İzmir Kentleşme Tarihi Müzesi, Meclis Salonu altında yer alan ve bir kaide gibi davranan Kentsel Yüzeyin içinde yer alır. Kentsel Yüzey’in ortasındaki galeri boşluğu ile Hemşehri İletişim Merkezi ve İzmir Kentleşme Müzesi görsel iletişim halindedir. Batı ve Güney (Meydan) cephesinden aldığı insan hareketi ile ilkin İzmir / Şimdi ve Günümüz Planlama Sergileri gösterimi ile buluşturur. İnsan hareketi müze girişinde yerde İzmir haritası ve su öğesi olarak İzmir Körfezi ile karşılaşır. Harita üzerindeki yerle ilişkili numaralar merak konusu olan bölgenin tarihsel ve planlama gelişimi ile ilgili bilgilerin hangi salonda yer aldığı konusunda ziyaretçileri bilgilendirir. Bunun yanında, İzmir’in yakın zamandaki kentsel gelişimi, Yavaş Şehir ve Sünger Şehir olma yönündeki adımları, sürdürülebilirlik gibi kavramlar üzerine deneyimlerin aktarıldığı gösterimden sonra ziyaretçiler İzmir kentinin nasıl geliştiği sorusunun cevaplarını kronolojik bir şekilde düzenlenmiş sergi düzeninde bulurlar. Büyük İskender ile başlayan kent tarihi ve arkeolojik bölgelerin incelenmesinden sonra 17. yy gelişimleri ve 19. yy’da 1845 yangını sonrası Alsancak bölgesinin planlanması incelenir. 20. yy’ın büyük felaketlerinden biri olan İzmir yangını sonrası Prost-Danger Planı ve onun öngördüğü gelişimler, sonrasında Herman Jansen planı, Le Corbusier’in önerileri, 1951 İmar Planı Yarışması ve Ahmet Kemal Aru Planı, Alfred Bodmer Planı arşiv malzemeleriyle birlikte ziyaretçi ile buluşur.

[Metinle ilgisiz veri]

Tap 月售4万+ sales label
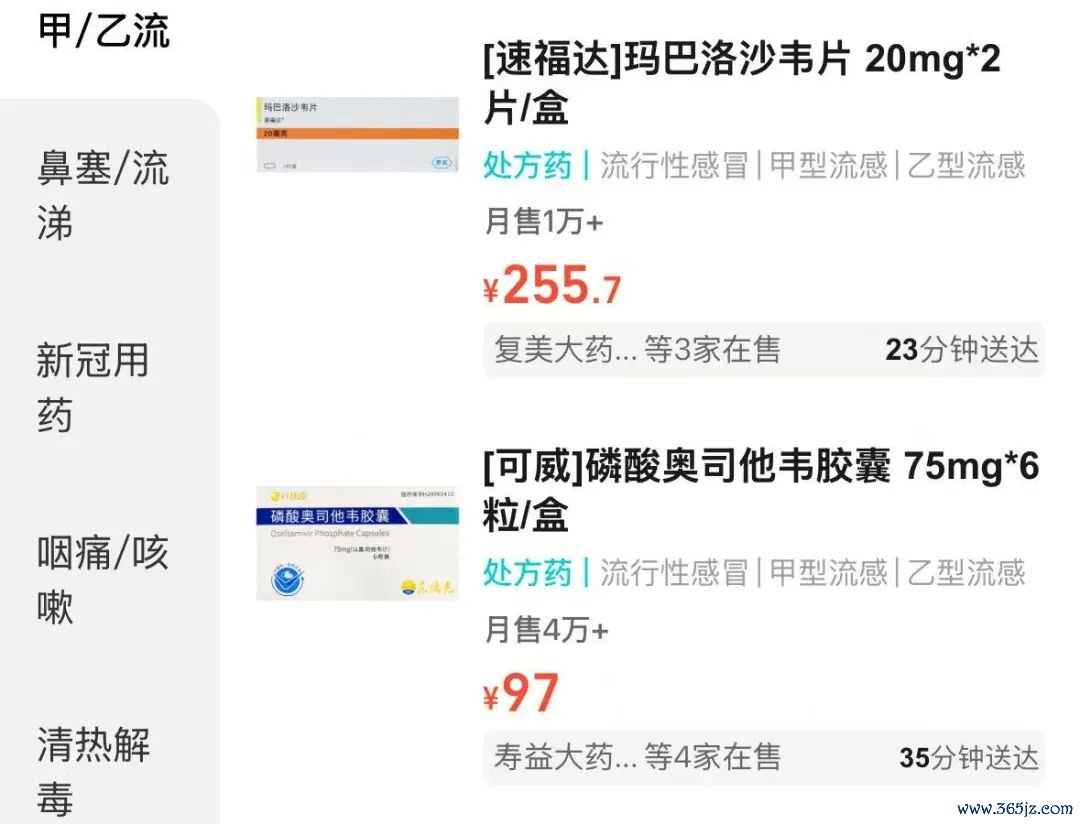tap(547, 630)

Sonrasında ise 1960’lardan sonraki gelişmeler ve Türkiye gerçeğinin bir parçası olan gecekondulaşma ile 1980lerle beraber İzmir Metropoliten Alan Nazım İmar Bürosu’nun çalışmalarına yer verilir.

Kentleşme Müzesi’nin kentli için önemi şudur ki; şehir kaynaklarının neler olduğu ve nelerin kullanıldığı; barınma, yiyecek ve ulaşım için kaynaklara olan ihtiyaç ve planlamanın bu ihtiyaçlara cevap vermedeki önemi; şehirleri sürdürülebilir, dirençli kılma konusunda kentlinin sorular sorması ve bilinçlenmesi ile dirençli toplumlar yaratılması. Simmel’e göre metropol, sosyolojik sonuçları olan mekansal bir varlık değil, mekansal olarak oluşan sosyolojik bir bütündür.(1) Sanayileşme/kentleşme/modernleşme toplumlar için bir dönüm noktası olmuştur; bütün metropoller ve şehirler, kaçınılmaz olarak, fiziksel olarak parçalı bir yapıya sahiptir, ancak bir şehirdeki sosyal ağların sosyal parçalı duygusu günlük yaşamda ciddi sorunlara neden olur. İşte, Kentleşme Müzesi, fragmanlar halinde algıladığımız kente bütüncül bir bakış açısı sunmayı amaçlar. Sosyal bir ağ ve sosyal diyalog ortamı kurarak sosyal varlığın mekansal olarak yaratılmasını hedefler. Modern toplumların uyumu için kurumlar önemlidir ve öneri İzmir Kentleşme Tarihi Müzesi mimari yapısı ve programı ile sosyal diyaloğun oluşturulmasında temel araçlardan biridir. Sivil toplum kuruluşlarının, gönüllü grupların, çoğunlukları, marjinal grupları ve azınlıkları, diğer bir deyişle zenginleri, yoksulları arasında mutabakat, müzakere ve anlaşma platformlarını güçlendirecek ve evsizler, fiziksel engelliler, çok kültürlülük adına yaşanabilir bir kent hayatı var olabileceğini ifşa eder ve dirençli toplumlar yaratmayı hedefler.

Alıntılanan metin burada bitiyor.